Editor's note: Eilhys England contributed to this column.


----------



## Nonskimmer (Jan 25, 2005)

Is that for real?! I'm just speechless over that, I really am!...WTF?!


----------



## evangilder (Jan 25, 2005)

Yep, it's for real. Hackworth is a no shit kinda guy. He started out as an enlisted Army guy, got a battlefield commision in Korea and was a Lt. Col in Vietnam. He is one of the most decorated American soldiers alive today. Now he writes columns about the state of the military today, tells it like it is and is a friend to the poor grunts in the trenches. You can check out his website at:
http://www.hackworth.com 
He is quite a guy. I have read most of his books and they tell one hell of a story.


----------



## plan_D (Jan 26, 2005)

That is sickening but it's been happening for a long time. In the Gulf while the fly-boys were back in Kuwait City and Saudi, they were living life of luxury and being called heroes. While those lads in the desert were forgotten. 

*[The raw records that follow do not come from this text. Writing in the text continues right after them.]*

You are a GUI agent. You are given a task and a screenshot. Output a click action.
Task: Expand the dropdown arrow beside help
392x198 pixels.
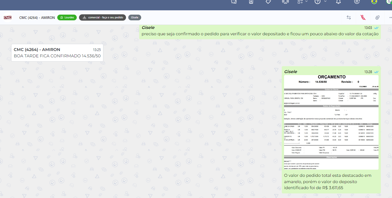point(325,2)
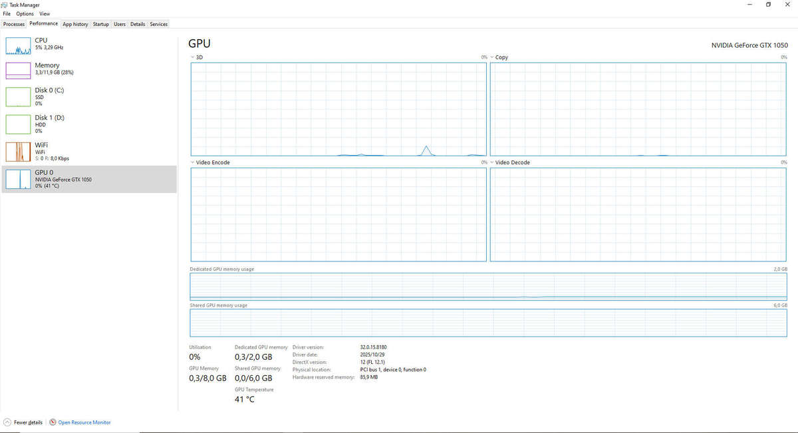Screen dimensions: 798x433
Task: Open the View menu
Action: pos(45,14)
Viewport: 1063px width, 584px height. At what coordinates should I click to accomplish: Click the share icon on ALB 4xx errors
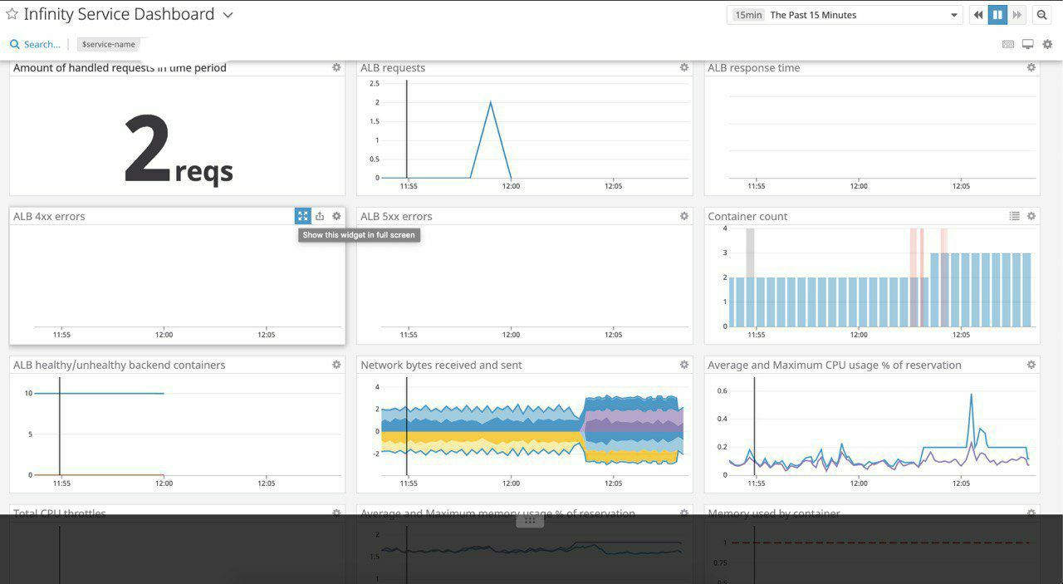[320, 216]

I don't even think the Brit forces got combat pay in the Gulf...I'll ask my dad on that one.


----------



## evangilder (Jan 26, 2005)

It is sad how the grunts get treated today, in most countries.


----------



## plan_D (Jan 26, 2005)

You ever seen Platoon? Their take on the grunt is good. The low-life of society but it's always the low-life that sticks up for the high-class while having the high-class abuse them all the way. OR something like that.


----------



## evangilder (Jan 26, 2005)

Yep, I saw platoon years ago. The grunt is always getting the shaft. Today it seems worse than in my day. But then, the cold war was on then, so there was still a large threat. I am not saying we don't have a large threat today, because we certainly do. It's just the threat is much much different.


----------



## Nonskimmer (Jan 26, 2005)

Canadian troops received combat pay for Afghanistan. I can't believe that Americans behind the lines are being paid the same as the combatants!
That's just plain wrong! _Wrong_!


----------



## plan_D (Jan 26, 2005)

I've just asked my dad, and the British don't even get combat pay.


----------



## lesofprimus (Jan 26, 2005)

I dont think Im gonna reply on this one.....


----------



## evangilder (Jan 26, 2005)

Understood Les.


----------



## Wildcat (Apr 21, 2005)

That's pretty piss poor! Man I don't want to even tell you guys how much I got paid when I was in the Gulf. If you knew you would kill me!